_Alıştırma 1_:
Aşağıdaki kaynak metinde Allah'ın "açıkladım" dediği hususlar arasında adıyla sayılan ibadetleri sırala.
_Alıştırma 2_:
Aşağıdaki kaynak metinde "Öncekilerden hiçbir sahih" ifadesinden "Şatibi, c.4, s.1-8)" ifadesine kadar olan kısmı, "namaz" yerine "salat" koyarak düzenle ve yeniden yaz.

_Kaynak metin_:
● ● ●

Kur-ana baktığımız zaman yukarıdaki Rabb’imin
her şeyi açıkladığını belirttiği açıklamaları
bulamıyoruz. Bir takım yersiz zorlama yapanlara burada cevap
vermeyi gereksiz görüyor ve inatlarında devam ederlerken
söylediklerine kendilerinin de inanmadıkları yüzlerinden
okunuyor. Kur-anda bu izahat yoktur. Ama Allah’u Teala her
şeyi “tafsilatıyla bildirdim” diyor. (İsra 12) Biz Allah’ın
(haşa) yalan söylemeyeceğini, O’nun vaadinden de dönmeyeceğini
biliyor ve iman ediyoruz. (Ali İmran 9)
Acaba Resulullah’a, bunun açıklaması
geldi de Kur-ana kaydedilmesi gerekirken o bunu sakladı mı?!
Haşa! Bu sözü, dillerine dolayıp sünnet münkirlerinin
söyleye durdukları ve manasını hatalı olarak sadece Kur-ana
hasrettikleri;
“Zikri biz indirdik, onun koruyucusu da
biziz.” (Hicr 9) ayetinin bizzat kendisi reddeder.
Zaten, bu söz Resullerin emanet sıfatına da ters düşer.
Allah’ın doğru söylediği, Resulullah’ın da ilan
ettiği, insanlara katiyen açıklanmış olan Allah (cc)’nun
tafsilat ve beyan olarak isimlendirdikleri şeyler nerede
öyleyse?!
Öncekilerden hiçbir sahih bilginin
kendisine ulaşmadığı ve Allah’ın; “açıkladım”
dediği namaz, oruç, zekat, hac ve diğer hususların açıklamaları,
iki cihan sultanı Hz. Muhammed (sav) Efendimizin sünnetinin ta
kendisidir. Buna Allah (cc), hikmet beyan demektedir ki, açıklamaları
geçti. Bu hususta Şatibi, el-Muvafakat adlı kitabının sünnet
bahsinde geniş ve güzel açıklamalarda bulunmuştur. Konunun
iyice anlaşılması için okunulmalıdır. (El-Muvafakat,
Şatibi, c.4, s.1-8)
17. Delil
Allah’u Teala Peygamberi Hz. Muhammed (sav)’e
bazen de diğer insanların bilmediği ve görmediği şeyler gösterir.
Böylece de Resulünü, gösterdiği konuda bilgi sahibi kılar.
Örneğin; Necm süresinde Cenabı Allah böyle bir vahyi gayri
metluvdan bahsetmektedir. Şöyle buyuruyor yüce Rabbimiz:
“Battığı zaman and olsun yıldıza ki;
arkadaşınız (Muhammed) sapmadı ve batıla inanmadı da. O
kendi hevasına göre de konuşmaz. O (nun konuşması,
kendisine) vahyedilenden başkası değildir. Çünkü onu
kuvvetlinin kuvvetlisi öğretti. O aklında ve davranışında
kamil bir melektir. Hemen kendi asli suretine bürünüp doğruldu.

● ● ●

_Kaynak veriler_:
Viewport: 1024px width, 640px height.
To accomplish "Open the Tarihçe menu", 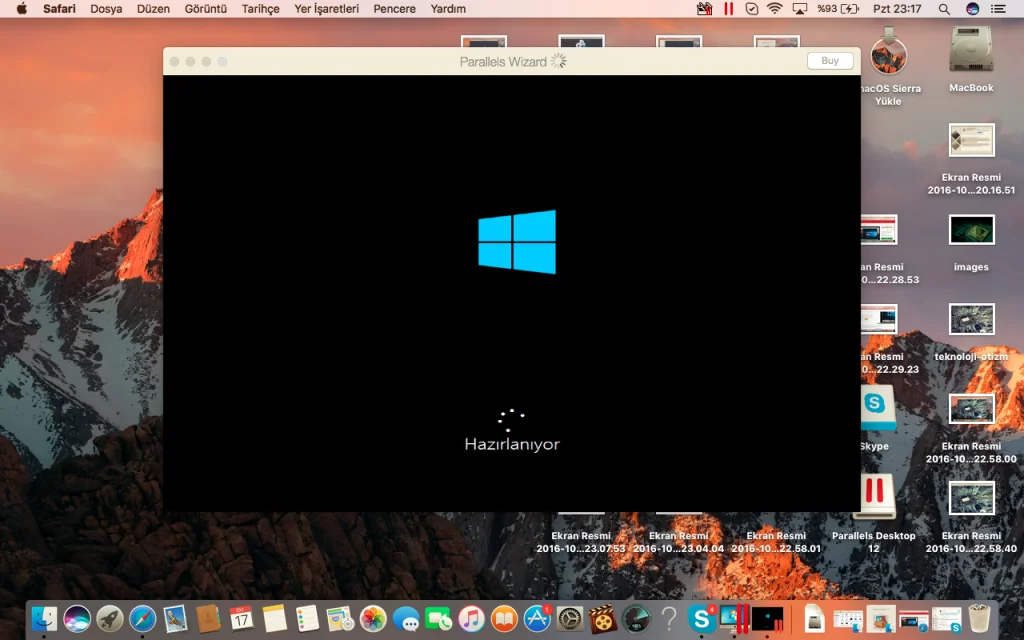I will click(x=260, y=9).
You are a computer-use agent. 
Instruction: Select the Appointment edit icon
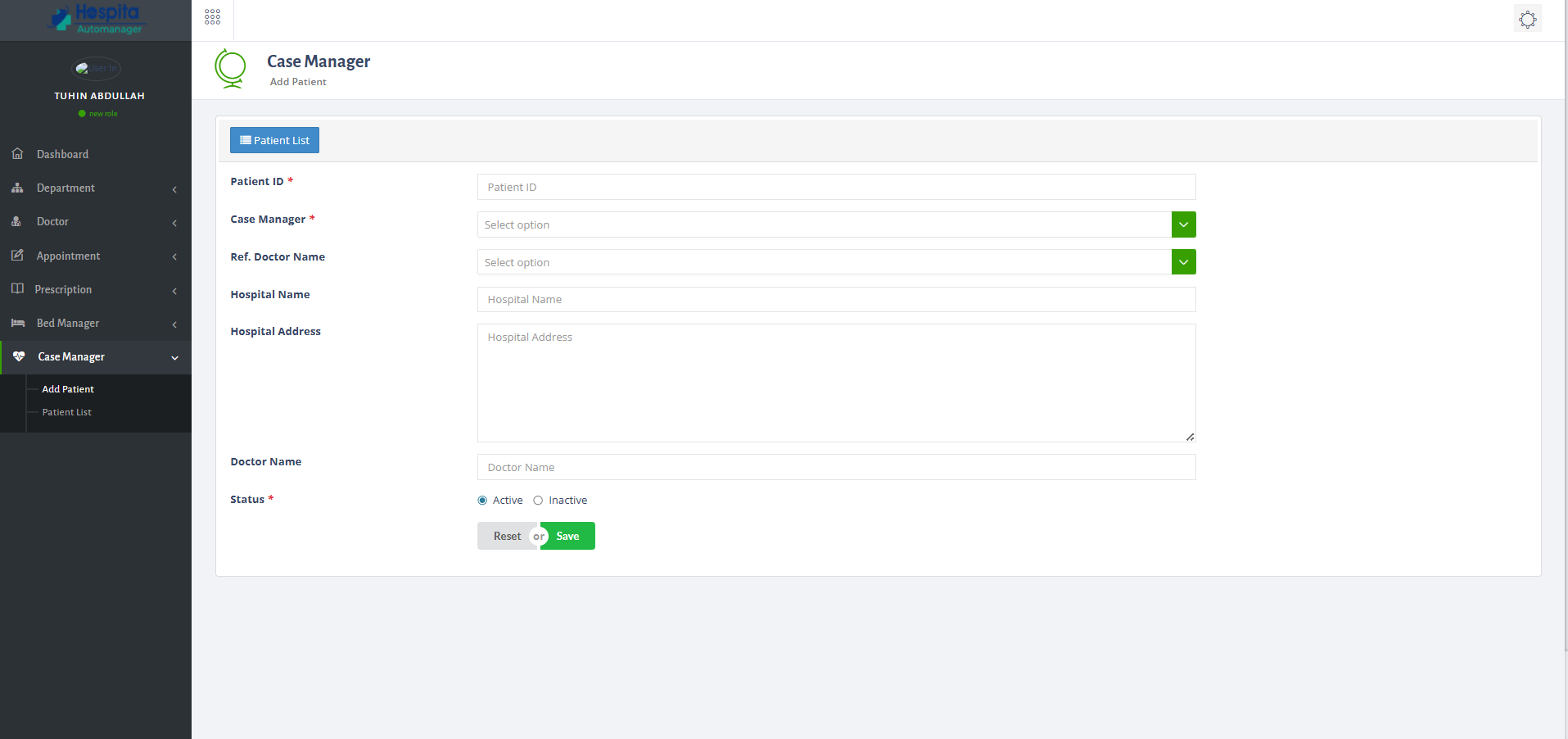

● ● ●

_Yazılı yanıt 1_:
namaz, oruç, zekat, hac

_Yazılı yanıt 2_:
Öncekilerden hiçbir sahih bilginin
kendisine ulaşmadığı ve Allah’ın; “açıkladım”
dediği salat, oruç, zekat, hac ve diğer hususların açıklamaları,
iki cihan sultanı Hz. Muhammed (sav) Efendimizin sünnetinin ta
kendisidir. Buna Allah (cc), hikmet beyan demektedir ki, açıklamaları
geçti. Bu hususta Şatibi, el-Muvafakat adlı kitabının sünnet
bahsinde geniş ve güzel açıklamalarda bulunmuştur. Konunun
iyice anlaşılması için okunulmalıdır. (El-Muvafakat,
Şatibi, c.4, s.1-8)